--- Exercise description ---
Reproduce word for word the line holding "This screenshot has width=1568, height=525." and all lines after it in the data, through the end, leaving out pictures.

--- Material shown ---
#####

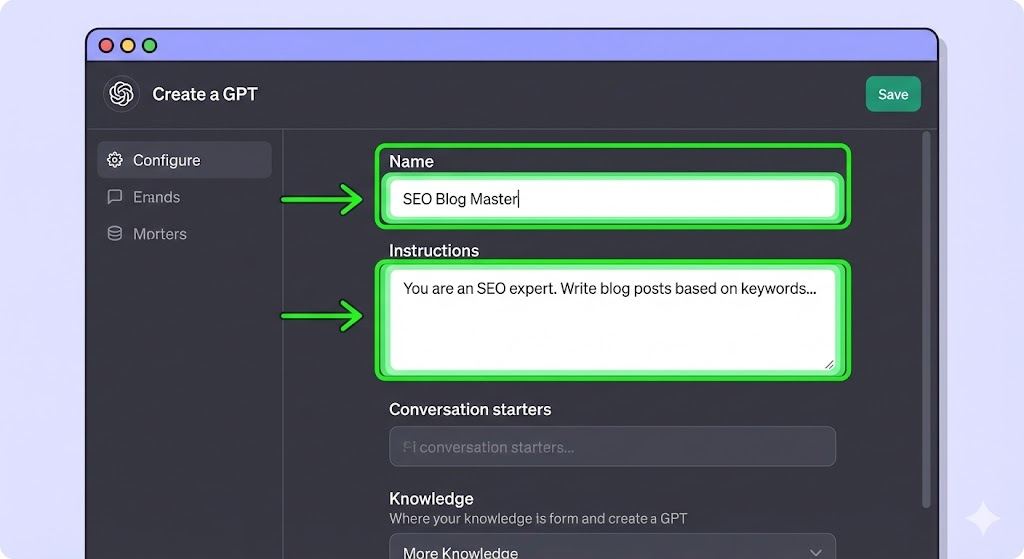Click the resize handle of the Instructions box
This screenshot has height=559, width=1024.
[829, 364]
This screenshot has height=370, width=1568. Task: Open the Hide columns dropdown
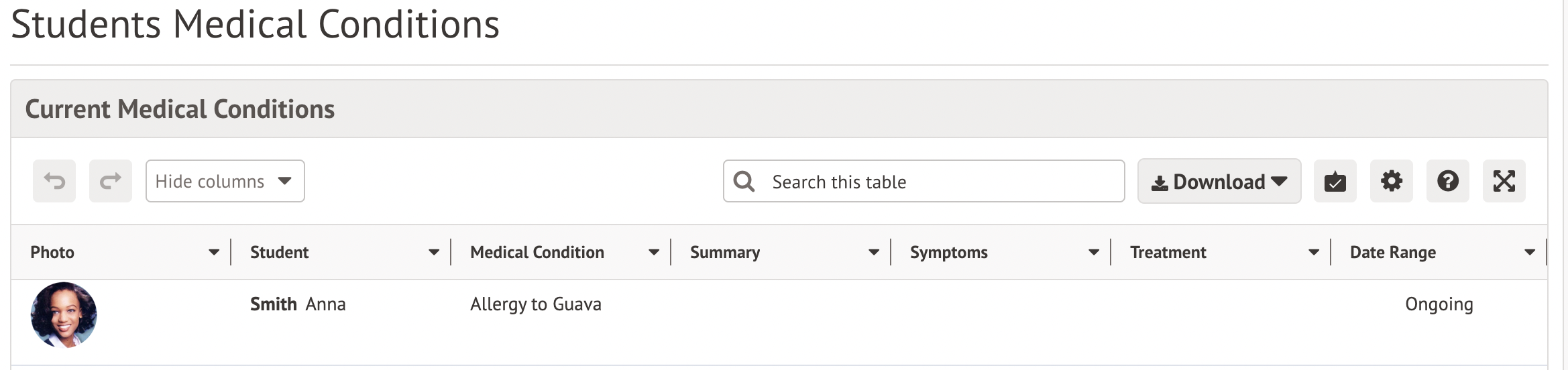click(x=225, y=181)
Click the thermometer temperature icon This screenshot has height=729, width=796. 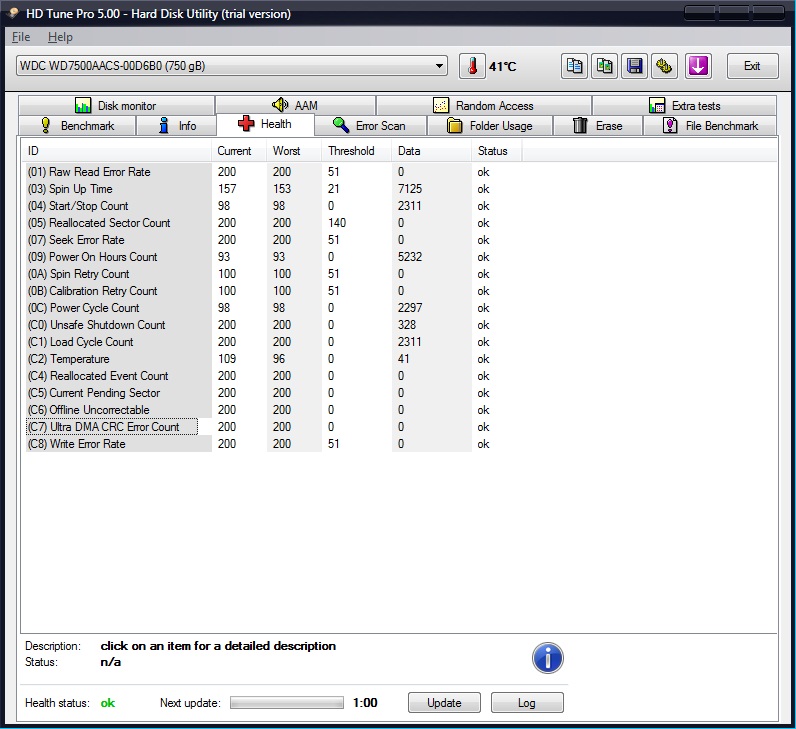click(x=471, y=66)
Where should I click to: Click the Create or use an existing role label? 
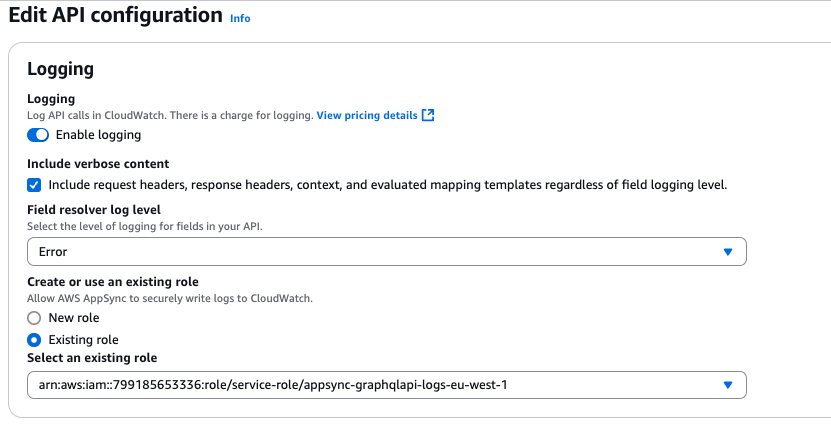(x=112, y=282)
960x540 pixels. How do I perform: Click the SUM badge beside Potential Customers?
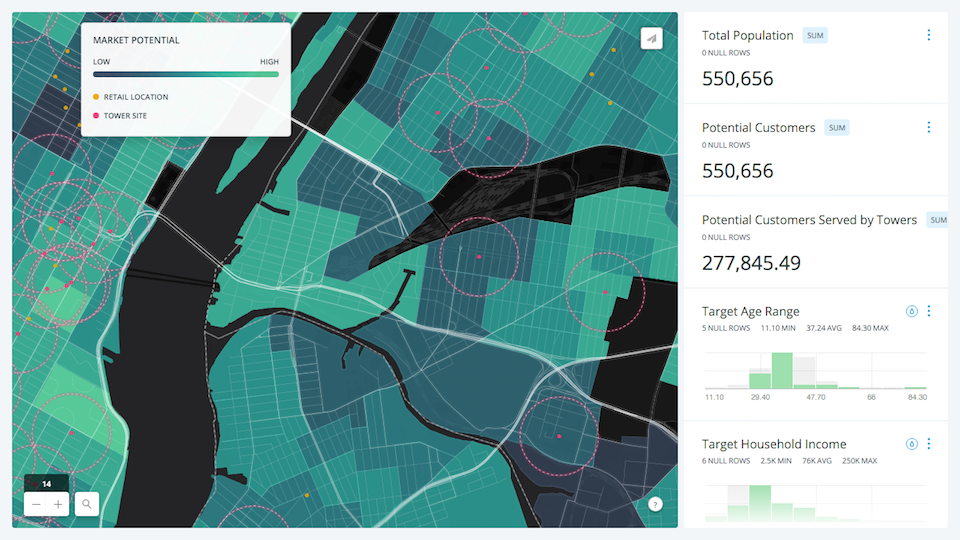837,128

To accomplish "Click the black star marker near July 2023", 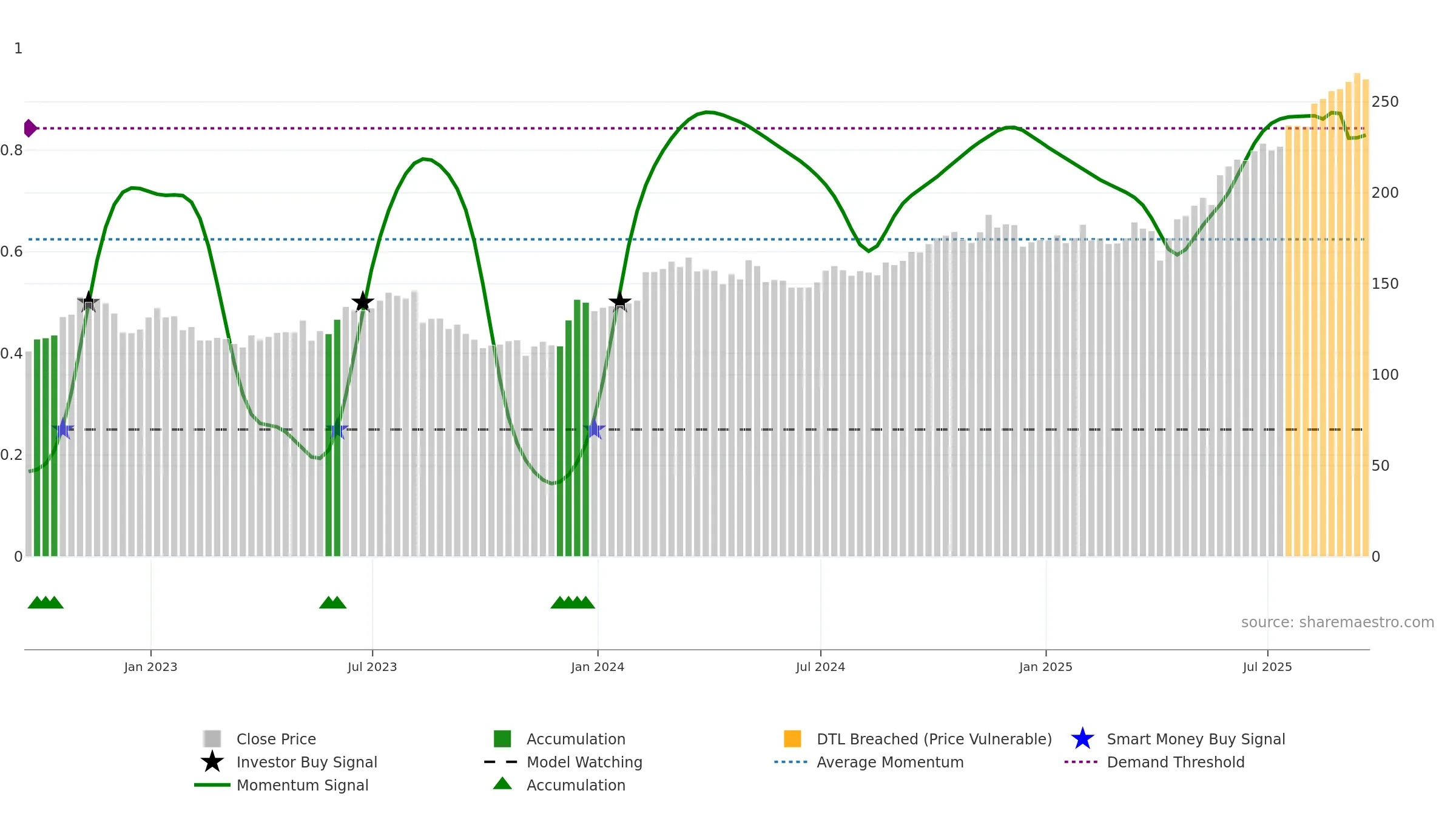I will tap(363, 302).
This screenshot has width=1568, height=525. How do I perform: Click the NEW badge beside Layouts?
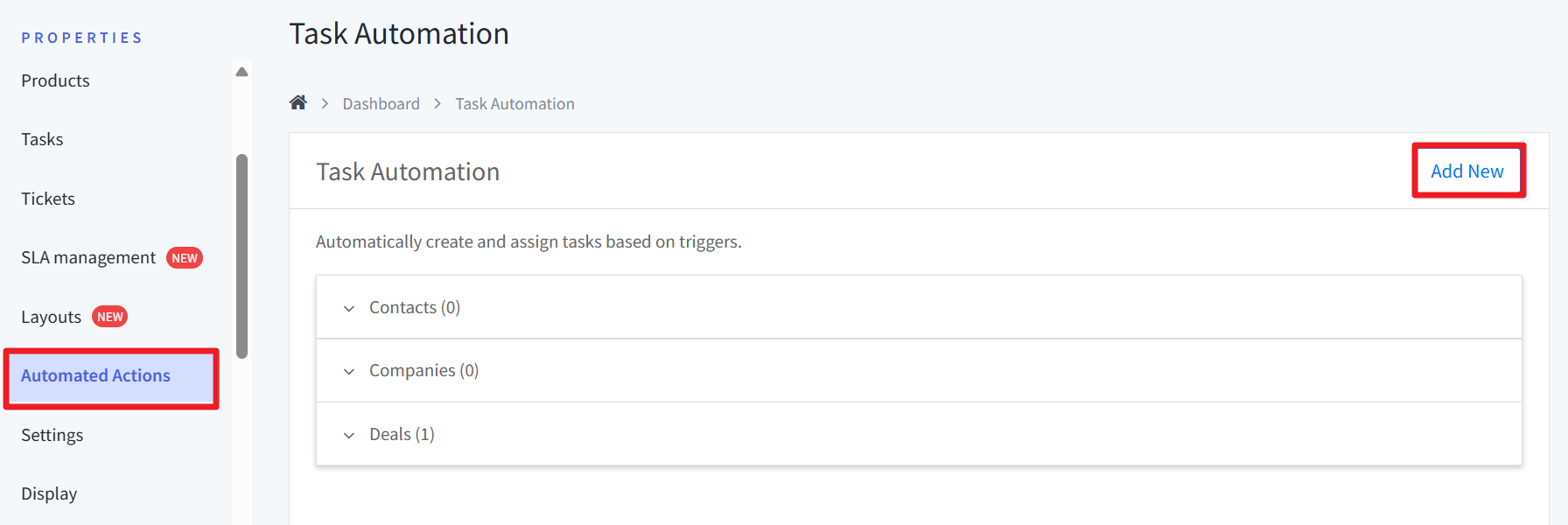[110, 317]
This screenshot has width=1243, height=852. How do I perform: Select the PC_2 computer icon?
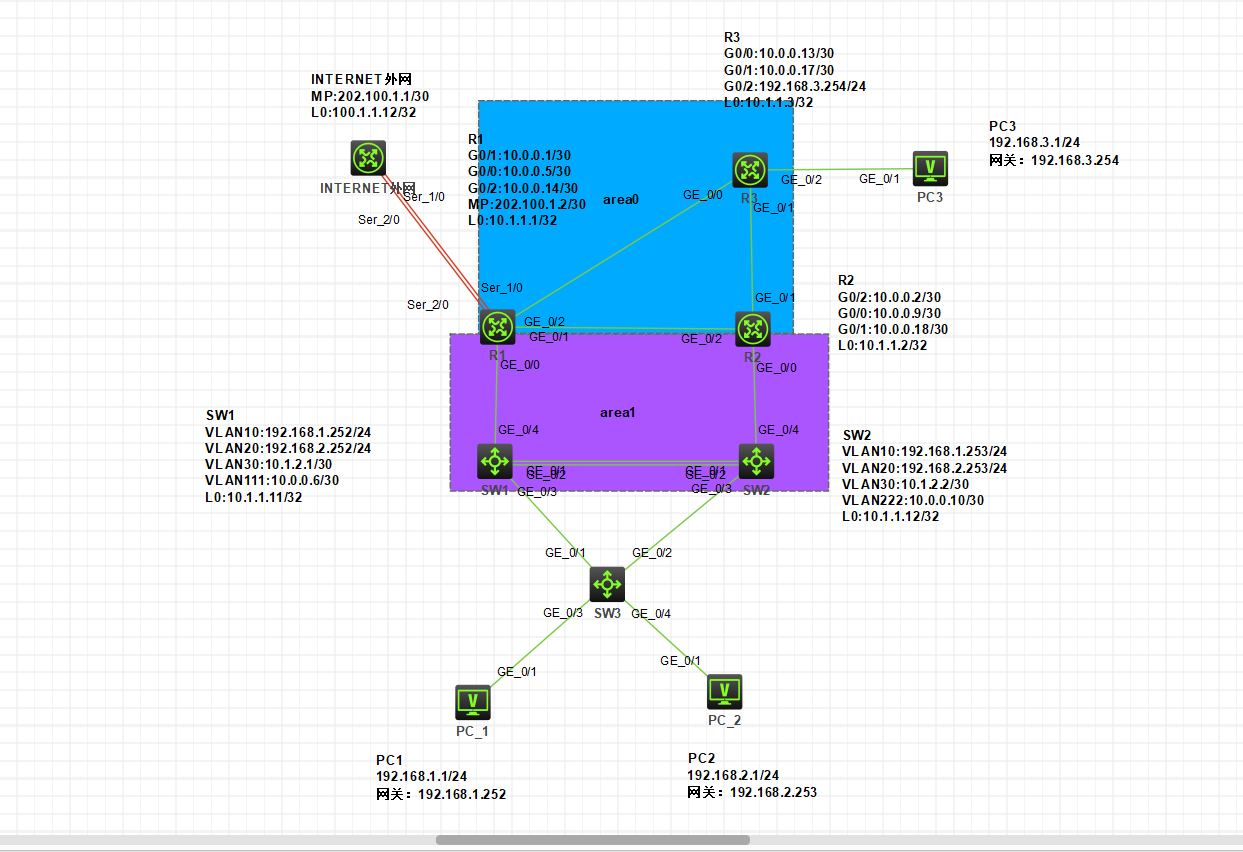pyautogui.click(x=724, y=692)
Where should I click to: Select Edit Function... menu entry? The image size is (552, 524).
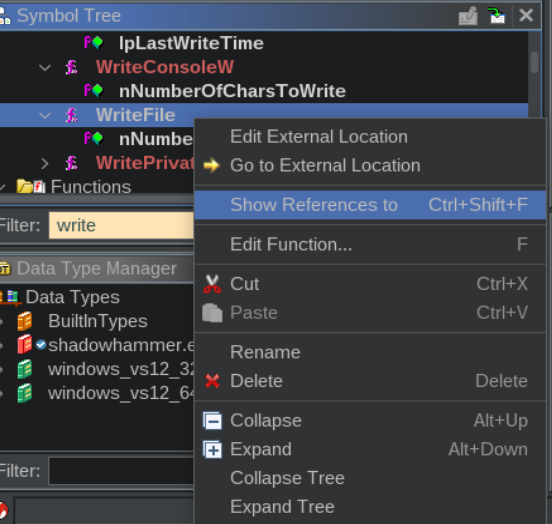pyautogui.click(x=370, y=244)
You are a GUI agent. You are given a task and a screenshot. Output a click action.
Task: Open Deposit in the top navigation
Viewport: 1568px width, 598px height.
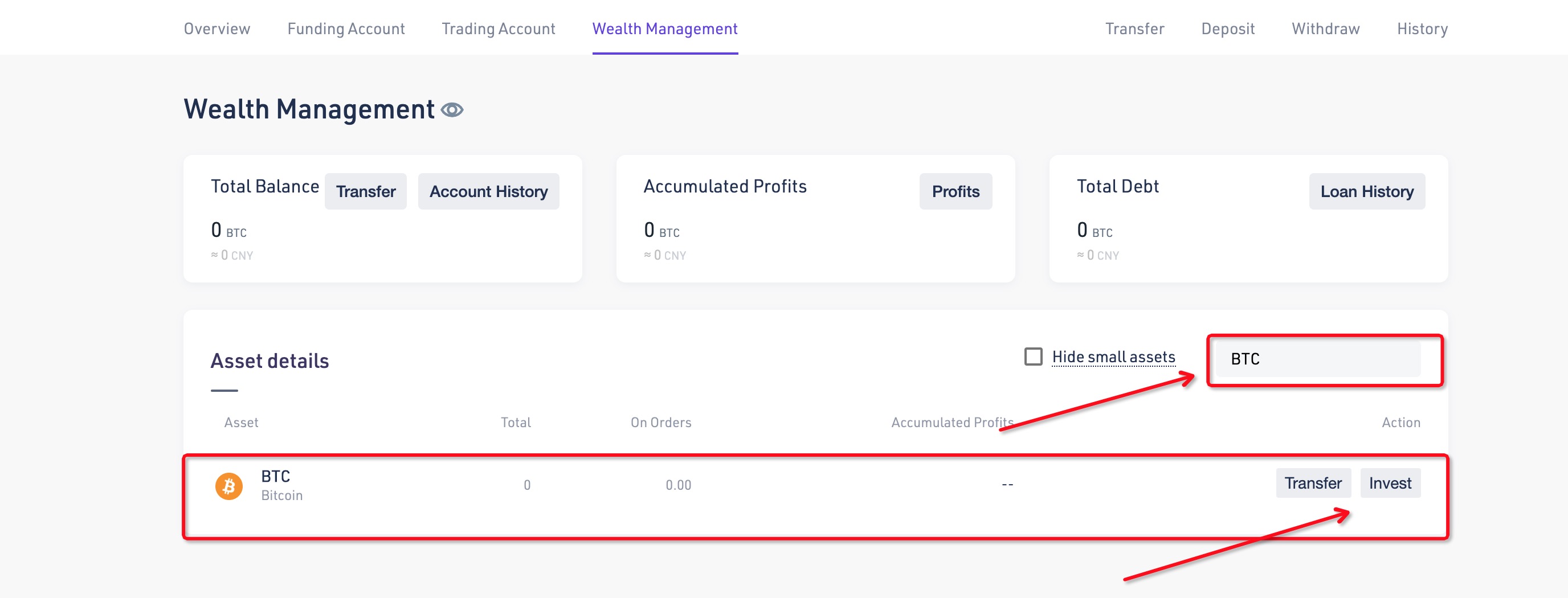1228,28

#####

--- Solution to this exercise ---
This screenshot has width=1568, height=525. How do I perform: Click the NEW badge beside Layouts?
[110, 317]
This screenshot has width=1243, height=852. How do I perform: Select the PC_2 computer icon?
pyautogui.click(x=724, y=692)
Where should I click to: Select Edit Function... menu entry? The image size is (552, 524).
pyautogui.click(x=370, y=244)
You are a GUI agent. You are given a task and a screenshot. Output a click action.
Task: Open Deposit in the top navigation
Viewport: 1568px width, 598px height.
1228,28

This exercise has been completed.